Recent work includes The Mirror That Changes
(2001), a web-based sound and moving image
piece that explores issues of water sustainability,
which was commissioned by The Ruschlikon Centre
for Global Dialogue, and Mirage (2001), a
narrative work exploring the intersection
of photography and tourism, commissioned by
CEPA for the exhibition Paradise in Search
of A Future. Other recent projects include
Crossroads (2000), a narrative work for the
Web presented by Turbulence, and Sampling
Broadway (1999), a QTVR Web project commissioned
by Turbulence with a grant from the Jerome
Foundation. Sampling Broadway was shown in
the Whitney Museum's 2000 Biennial, the first
Biennial to include Internet art. Crossroads
has been shown in the 5th Biennial of Media
and Architecture in Graz, Austria, at ICP/International
Center of Photography, and at International
Film Festival Rotterdam's Cinema Online, SIGGRAPH2000
and in Bypaths at Moving Image Gallery in
New York. Crossroads was the subject of the
July 6, 2000 Arts@Large column in the New
York Times online. Sampling Broadway was presented
as part of WNET/Thirteen's Reel New York.Web
(1999); at Il Bienal Mercosul Cyberport in
Porto Alegre, Brazil; and in [techne]W3LAB.

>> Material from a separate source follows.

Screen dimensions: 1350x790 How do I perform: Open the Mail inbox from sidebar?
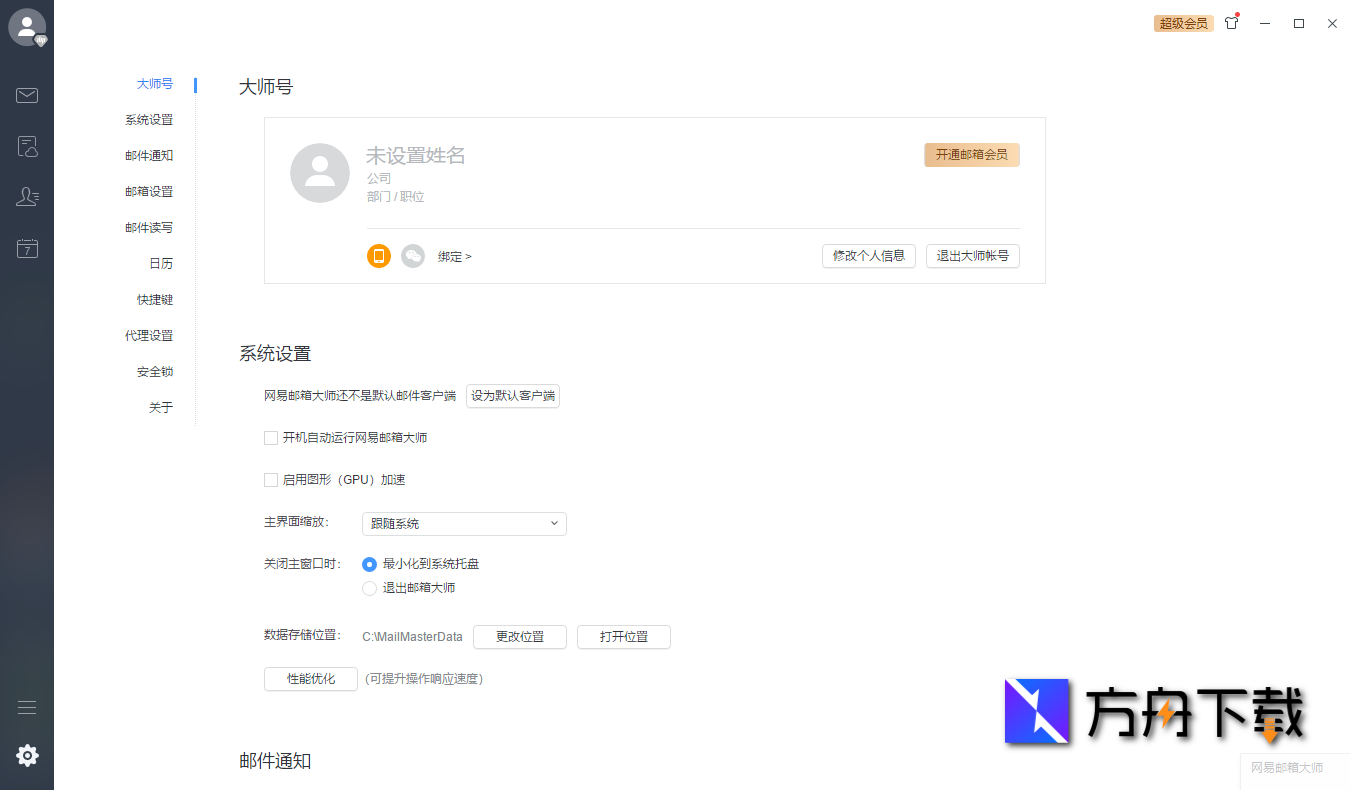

Other works for the Web (Pedestrian and Realms)
were shown at The Cooper Union and The Ricco/Maresca
Gallery. Pedestrian was included in Beyond
Interface, an online exhibition curated for
the 1998 conference on Museums and the Web.
Annette Weintraub's still images have been
shown in numerous national and international
exhibitions including Technoseduction at The
Cooper Union, Metamorphoses: Photography in
the Electronic Age, curated by Aperture Magazine
at the Fashion Institute of Technology and
in Image Electronic at the Euphrat Museum
in Cupertinco. Her work is represented in
the public collections of: FMC, Prudential
Insurance, The Wichita Museum, AT&T, and Peat
Marwick. It has been cited in: Art in America,
Newsweek magazine, The New Yorker, New York
Magazine, The Boston Globe and Leonardo. Annette
Weintraub received her BFA from The Cooper
Union and her MFA from the University of Pennsylvania.
She is Professor of Art at The City College
of New York, and Director of the Robinson
Center for Graphic Arts and Communication
Design.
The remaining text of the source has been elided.